— Records for the exercise —

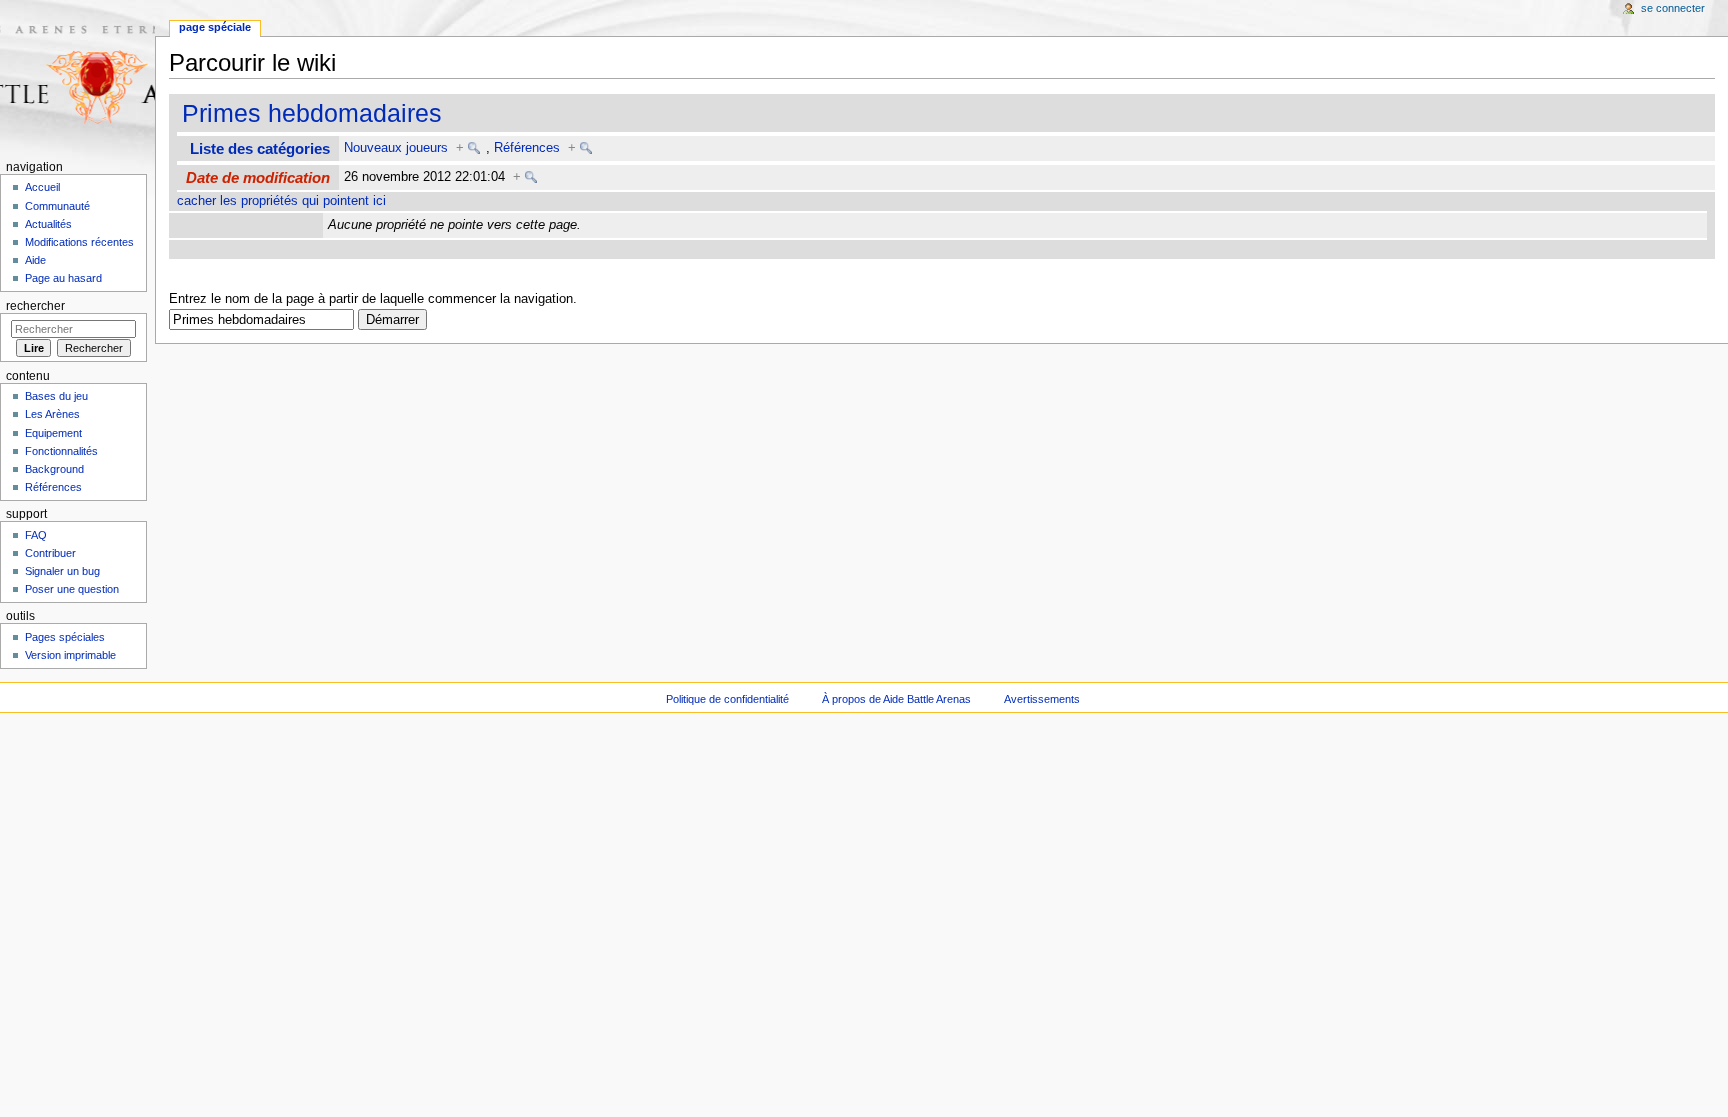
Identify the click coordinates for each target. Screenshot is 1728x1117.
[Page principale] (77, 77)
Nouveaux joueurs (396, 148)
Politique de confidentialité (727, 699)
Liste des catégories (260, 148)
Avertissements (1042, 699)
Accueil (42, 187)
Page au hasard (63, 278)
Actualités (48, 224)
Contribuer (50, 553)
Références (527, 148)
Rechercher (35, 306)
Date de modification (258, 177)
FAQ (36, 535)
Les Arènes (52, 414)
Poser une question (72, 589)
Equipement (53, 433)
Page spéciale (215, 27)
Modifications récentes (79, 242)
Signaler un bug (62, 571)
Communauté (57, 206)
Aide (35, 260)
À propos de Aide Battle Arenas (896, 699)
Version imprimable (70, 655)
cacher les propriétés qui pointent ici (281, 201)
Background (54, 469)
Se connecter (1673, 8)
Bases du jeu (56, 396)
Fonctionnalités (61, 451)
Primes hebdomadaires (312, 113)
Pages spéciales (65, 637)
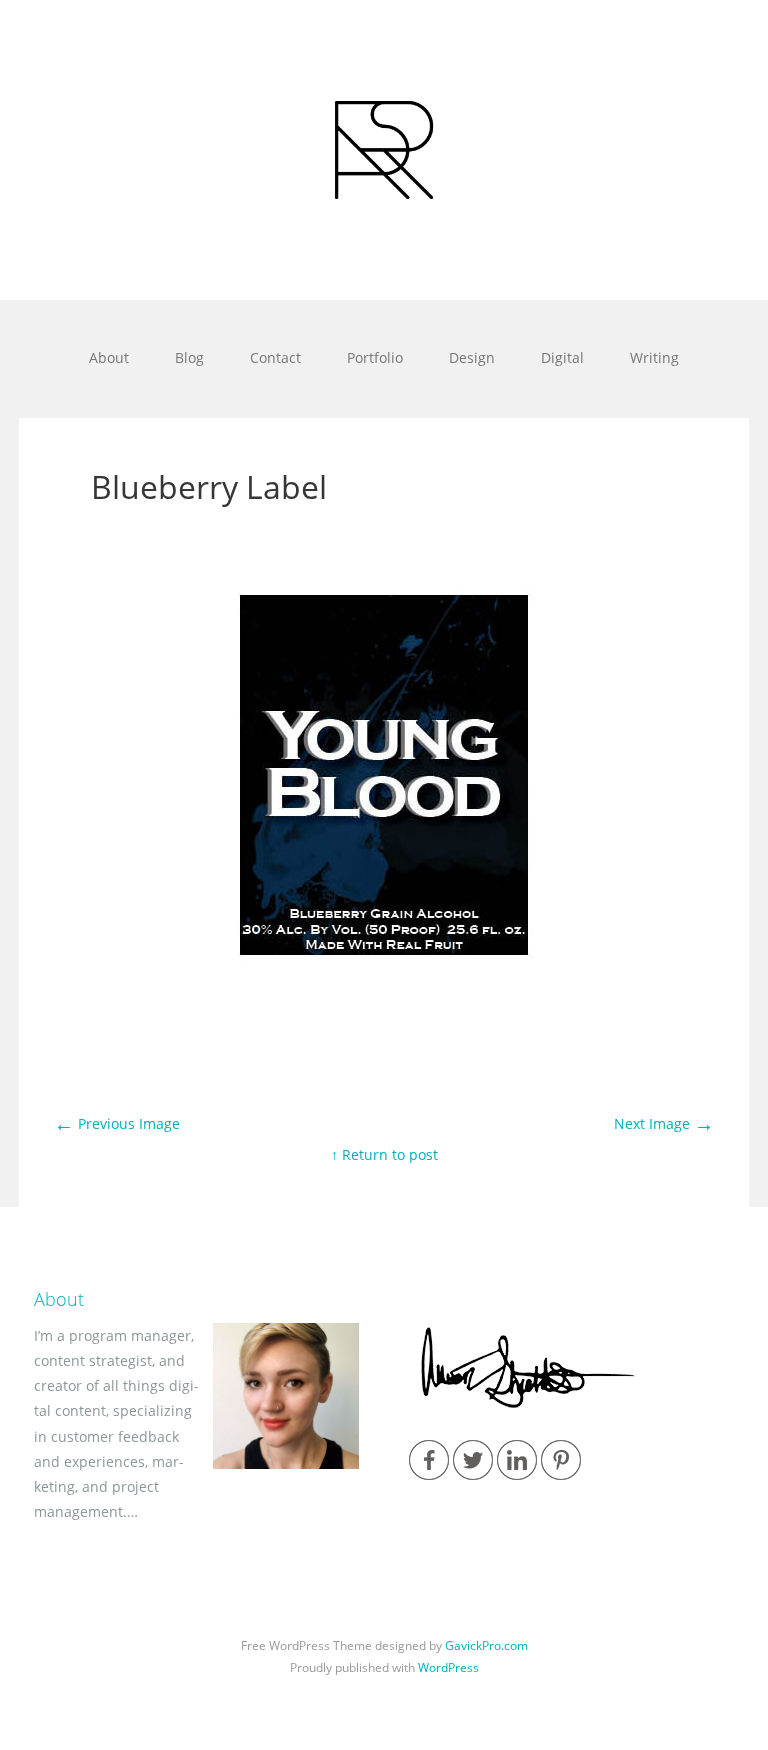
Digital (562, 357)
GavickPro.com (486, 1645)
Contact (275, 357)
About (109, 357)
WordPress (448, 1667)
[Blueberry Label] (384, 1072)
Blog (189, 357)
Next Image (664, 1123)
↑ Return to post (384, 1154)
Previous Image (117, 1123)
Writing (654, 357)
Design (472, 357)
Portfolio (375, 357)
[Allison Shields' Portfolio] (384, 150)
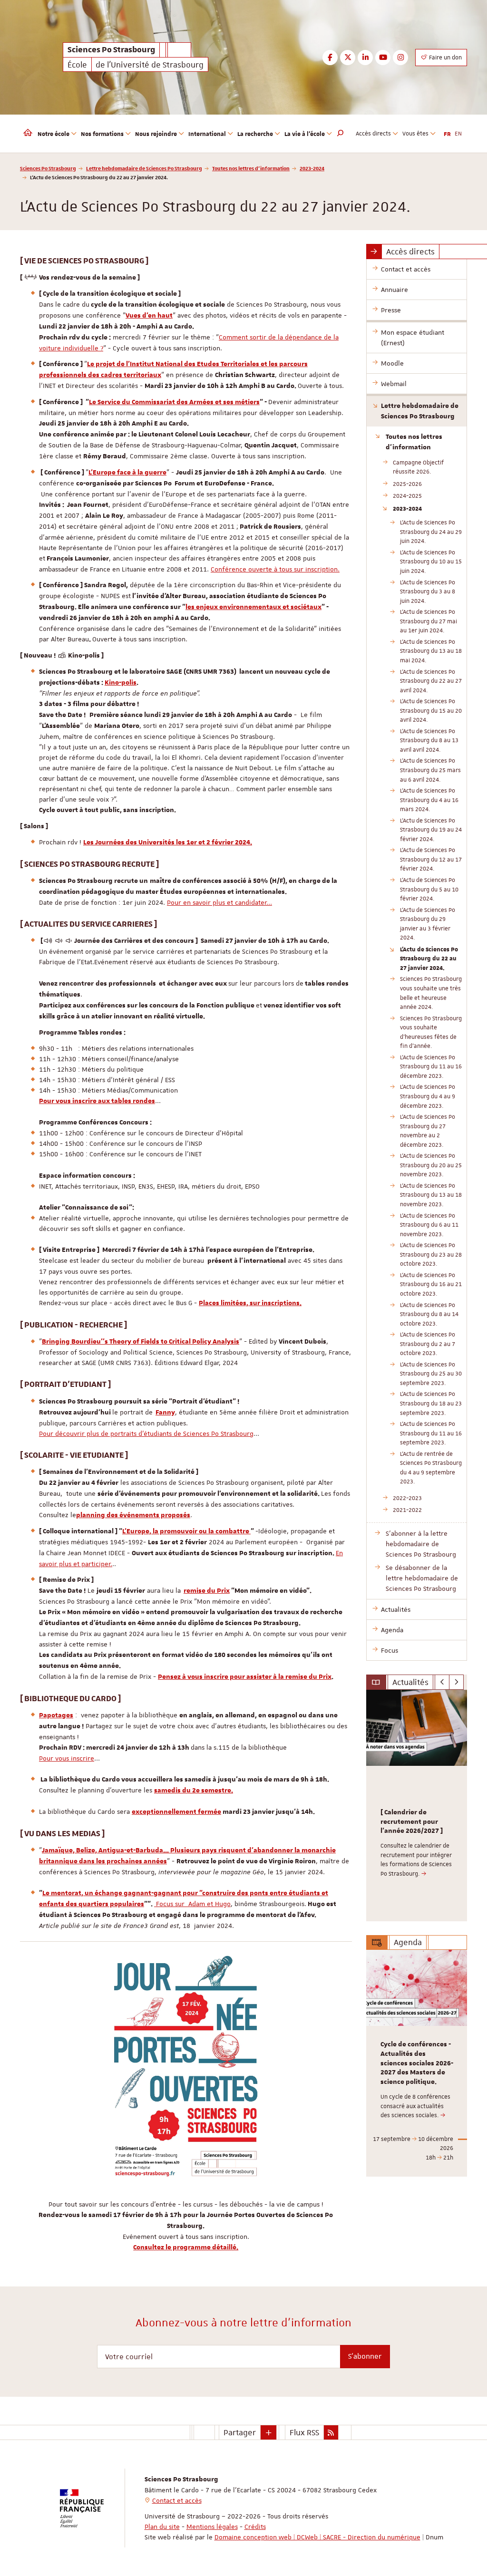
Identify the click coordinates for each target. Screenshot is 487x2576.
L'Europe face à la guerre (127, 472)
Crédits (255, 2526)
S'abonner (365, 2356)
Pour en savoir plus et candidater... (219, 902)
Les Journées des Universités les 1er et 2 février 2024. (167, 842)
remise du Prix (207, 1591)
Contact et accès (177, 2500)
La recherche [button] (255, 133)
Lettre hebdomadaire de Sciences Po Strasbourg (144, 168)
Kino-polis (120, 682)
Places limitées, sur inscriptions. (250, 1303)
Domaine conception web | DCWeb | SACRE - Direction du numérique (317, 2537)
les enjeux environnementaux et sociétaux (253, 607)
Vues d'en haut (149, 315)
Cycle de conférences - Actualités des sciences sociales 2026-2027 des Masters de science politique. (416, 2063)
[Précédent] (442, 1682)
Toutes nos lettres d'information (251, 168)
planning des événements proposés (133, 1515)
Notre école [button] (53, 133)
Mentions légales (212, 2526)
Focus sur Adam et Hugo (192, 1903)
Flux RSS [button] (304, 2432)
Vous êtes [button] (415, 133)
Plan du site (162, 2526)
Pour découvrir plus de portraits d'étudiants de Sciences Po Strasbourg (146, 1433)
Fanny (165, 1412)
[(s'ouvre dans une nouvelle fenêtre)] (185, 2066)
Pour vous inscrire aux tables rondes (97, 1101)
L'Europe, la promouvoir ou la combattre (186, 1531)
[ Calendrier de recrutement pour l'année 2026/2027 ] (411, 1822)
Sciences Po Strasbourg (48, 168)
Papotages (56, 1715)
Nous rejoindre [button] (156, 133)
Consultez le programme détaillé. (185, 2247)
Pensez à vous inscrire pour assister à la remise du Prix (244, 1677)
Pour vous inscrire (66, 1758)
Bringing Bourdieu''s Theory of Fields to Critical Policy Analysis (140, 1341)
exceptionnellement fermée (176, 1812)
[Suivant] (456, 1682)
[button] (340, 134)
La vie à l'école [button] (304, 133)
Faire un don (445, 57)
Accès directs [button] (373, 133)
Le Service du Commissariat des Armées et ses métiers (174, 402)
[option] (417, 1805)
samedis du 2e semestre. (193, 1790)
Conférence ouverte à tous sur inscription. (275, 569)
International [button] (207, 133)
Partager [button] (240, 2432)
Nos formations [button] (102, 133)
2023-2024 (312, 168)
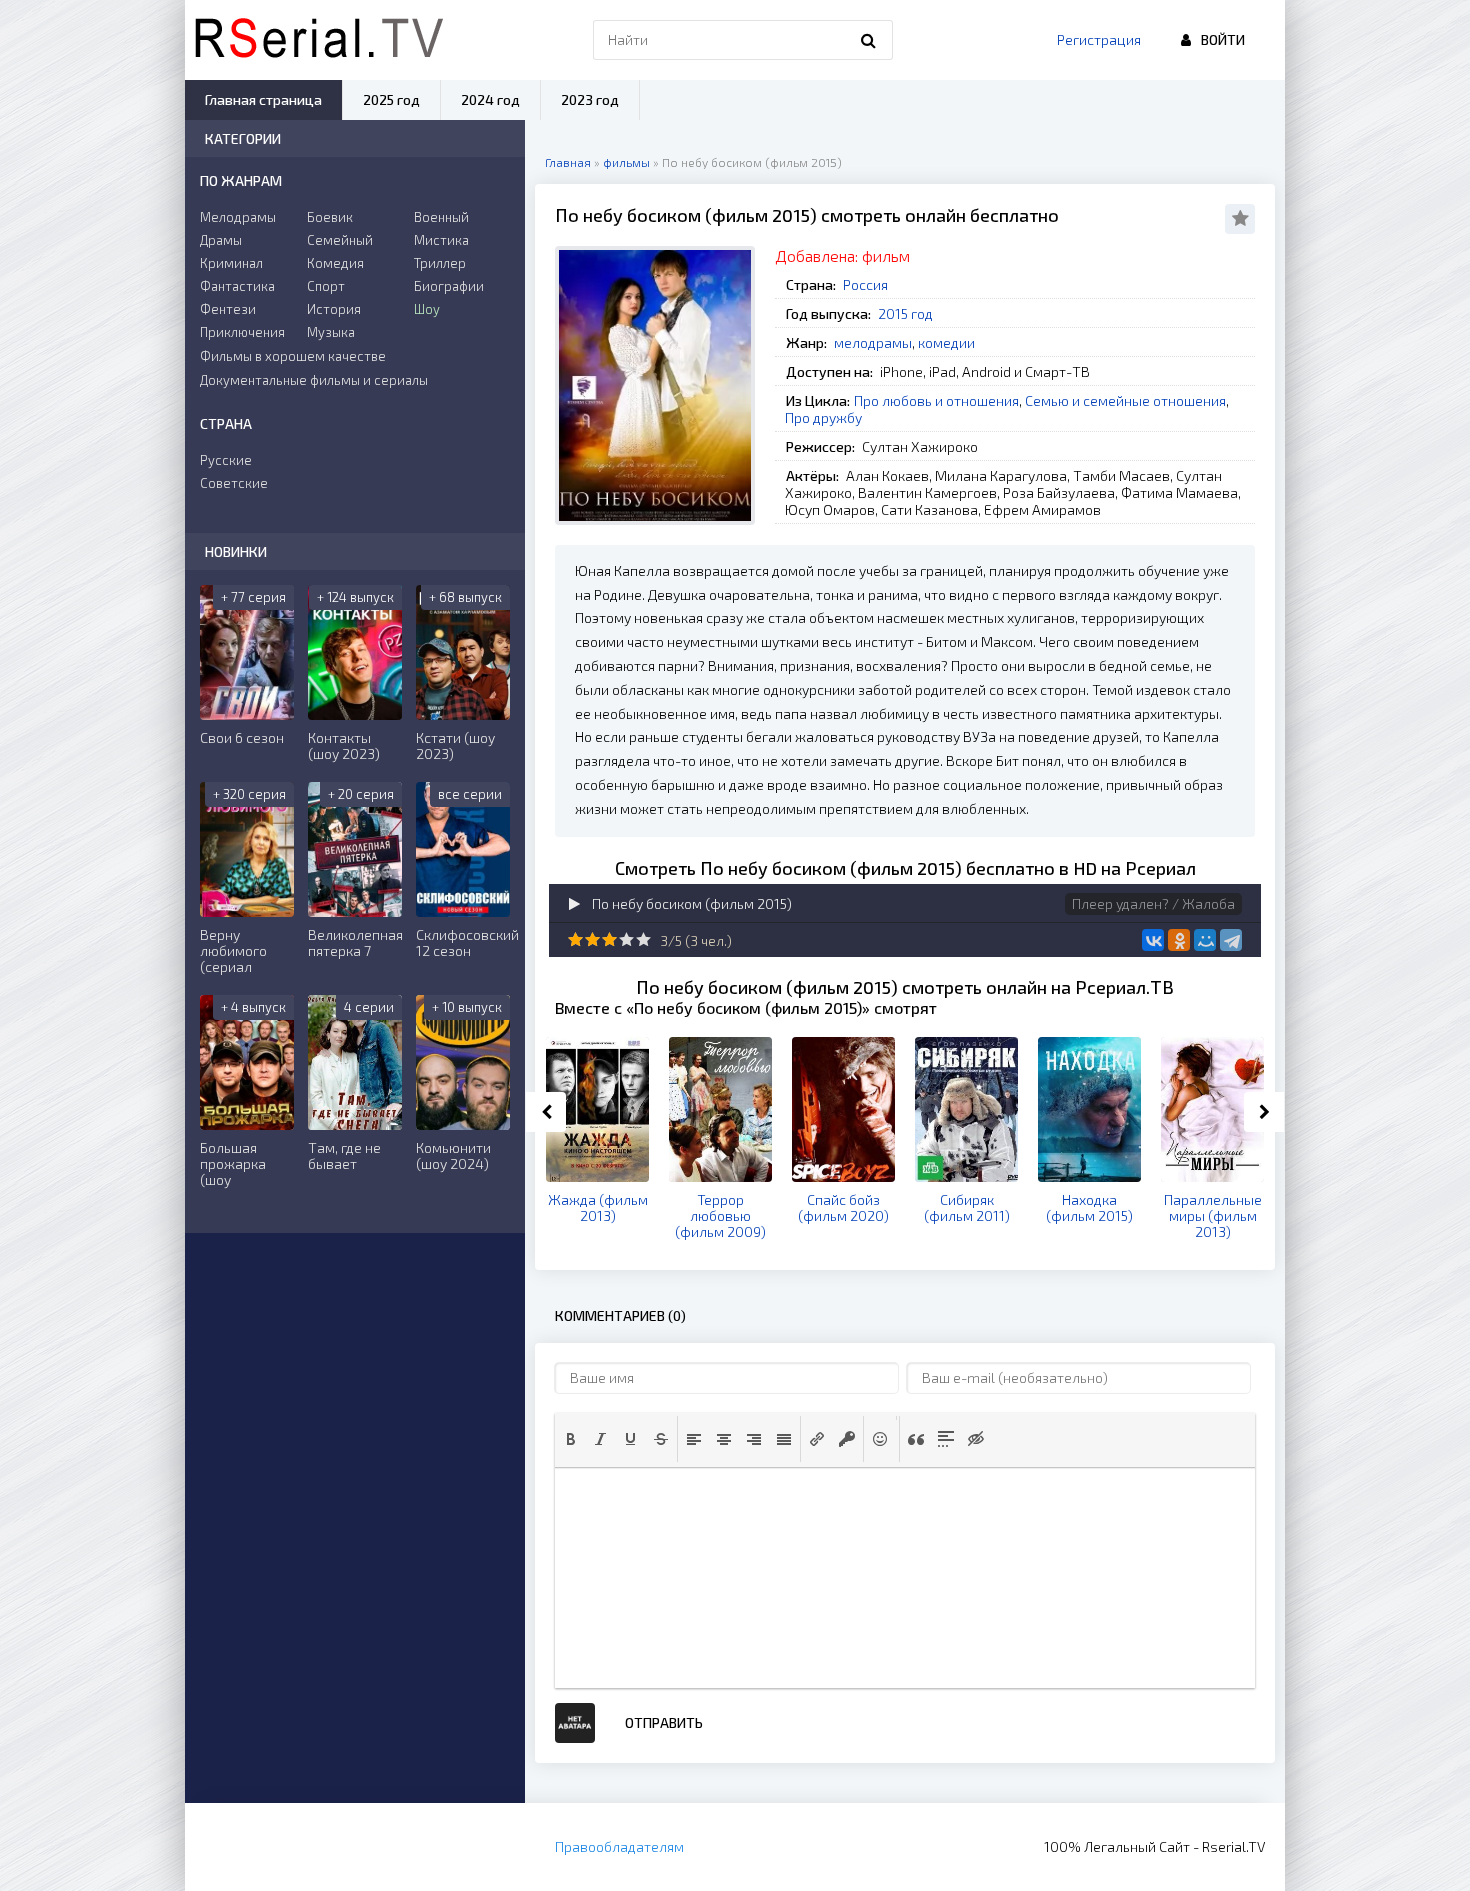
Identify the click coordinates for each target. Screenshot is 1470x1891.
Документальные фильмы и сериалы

— Work instruction —
Looking at the entries, how many lines contain the string "remise"? The answer is that number alone.

— Exercise response —
2